Background: Rapid-onset obesity with hypothalamic dysregulation, hypoventilation and autonomic dysregulation (ROHHAD) is a rare syndrome with a high risk of morbidity and mortality. Blood glucose dysregulation is not widely recognised as a feature of ROHHAD and the mechanism is not well understood. We describe glucose dysregulation in two children with ROHHAD syndrome.

Case 1: The patient presented at 6 years with rapid weight gain (BMI-SDS +2.45). She had hyperprolactinaemia, central diabetes insipidus (DI), growth hormone deficiency (GHD) and central hypothyroidism. MRI pituitary was normal. At 14 years she developed central hypoventilation requiring nocturnal BiPAP. Aged 14 years she developed glucose dysregulation with intermittent hypergylcaemia, HbA1C of 59mmol/mol (NR<48mmol/mol) but a normal oral glucose tolerance test (OGTT). A year later, her HbA1c had risen to 64mmol/mol and she had raised blood sugar level (BSL) on OGTT (2 hours BSL 22.5mmol/L; NR <11.1). She was diagnosed with diabetes and commenced metformin (1g twice daily) and insulin (0.5units/kg/day). Auto-antibodies were negative. BSLs rapidly normalised and insulin was discontinued after one week. Metformin was continued and liraglutide (0.6mg/day for 2 weeks, then 1.2mg/day) was commenced for weight management. Within two months her HbA1c normalised (39mmol/mol). Continuous glucose monitoring sensor (CGMS) showed daily hypoglycaemic episodes with approximately 30% of time <3.9mmol/L. Therefore, liraglutide was discontinued and the hypoglycaemia resolved. BMI-SDS is now +2.72. She continues metformin with normal HbA1c (41mmol/mol), average BSL 7.2mmol/l and 92% time in range.
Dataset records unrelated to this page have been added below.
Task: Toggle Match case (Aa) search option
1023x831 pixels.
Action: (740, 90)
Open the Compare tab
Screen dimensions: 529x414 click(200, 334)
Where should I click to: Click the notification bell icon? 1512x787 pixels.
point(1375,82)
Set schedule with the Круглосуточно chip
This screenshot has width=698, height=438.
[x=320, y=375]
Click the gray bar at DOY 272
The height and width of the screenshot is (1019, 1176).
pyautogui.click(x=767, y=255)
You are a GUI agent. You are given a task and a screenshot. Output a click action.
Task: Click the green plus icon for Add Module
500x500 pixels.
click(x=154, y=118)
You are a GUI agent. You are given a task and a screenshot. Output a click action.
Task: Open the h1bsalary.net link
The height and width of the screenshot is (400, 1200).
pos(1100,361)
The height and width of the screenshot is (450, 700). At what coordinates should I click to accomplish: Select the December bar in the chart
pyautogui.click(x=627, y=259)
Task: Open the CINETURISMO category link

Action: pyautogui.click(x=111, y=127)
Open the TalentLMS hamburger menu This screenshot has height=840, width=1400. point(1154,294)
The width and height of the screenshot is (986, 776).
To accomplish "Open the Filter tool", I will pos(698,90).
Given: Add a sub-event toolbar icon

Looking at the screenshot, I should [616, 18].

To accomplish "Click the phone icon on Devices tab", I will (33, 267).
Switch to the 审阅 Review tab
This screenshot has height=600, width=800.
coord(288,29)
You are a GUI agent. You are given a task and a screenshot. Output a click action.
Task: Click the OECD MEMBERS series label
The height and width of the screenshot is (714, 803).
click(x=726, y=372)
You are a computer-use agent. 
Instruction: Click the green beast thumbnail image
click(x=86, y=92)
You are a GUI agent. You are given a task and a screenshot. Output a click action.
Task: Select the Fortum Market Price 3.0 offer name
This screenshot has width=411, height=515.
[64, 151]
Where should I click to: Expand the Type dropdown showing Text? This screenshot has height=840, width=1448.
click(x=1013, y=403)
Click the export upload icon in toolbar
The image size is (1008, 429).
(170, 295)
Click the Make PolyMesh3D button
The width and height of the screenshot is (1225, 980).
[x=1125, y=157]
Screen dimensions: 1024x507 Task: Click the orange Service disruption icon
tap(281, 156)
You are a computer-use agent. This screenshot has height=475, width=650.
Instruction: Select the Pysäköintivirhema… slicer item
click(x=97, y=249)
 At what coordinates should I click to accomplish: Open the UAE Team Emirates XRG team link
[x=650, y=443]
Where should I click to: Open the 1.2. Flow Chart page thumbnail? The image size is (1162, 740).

Case 2: The patient presented in cardio-respiratory arrest aged 4 years following a 6-month period of rapid weight gain (BMI-SDS +3.1). She had central hypoventilation requiring nocturnal BiPAP, central DI, hyperprolactinaemia and GHD. MRI pituitary was normal. Aged 5 years, despite a significant improvement in her BMI-SDS (to +1.35) she had persistent high random BSLs (12-16mmol/L) on multiple occasions. Her OGTT (2 hours BSL 12.2mmol/L) was suggestive of diabetes, but with a normal HbA1c (33mmol/mol) and no symptoms of diabetes. Auto-antibodies were negative. BSLs subsequently normalised and therefore treatment was not commenced.

Conclusions: The mechanism of glucose dysregulation and diabetes in these patients is unclear, possibly related to the hypothalamic or autonomic dysfunction characteristic of ROHHAD. CGMS may be useful in ROHHAD to evaluate glucose dysregulation. Hypoglycaemia is not a well described side-effect of liraglutide, however, in the context of ROHHAD, this could be centrally mediated or due to an exaggerated incretin response. Further exploration is required in this area to understand the underlying, potentially novel, mechanism.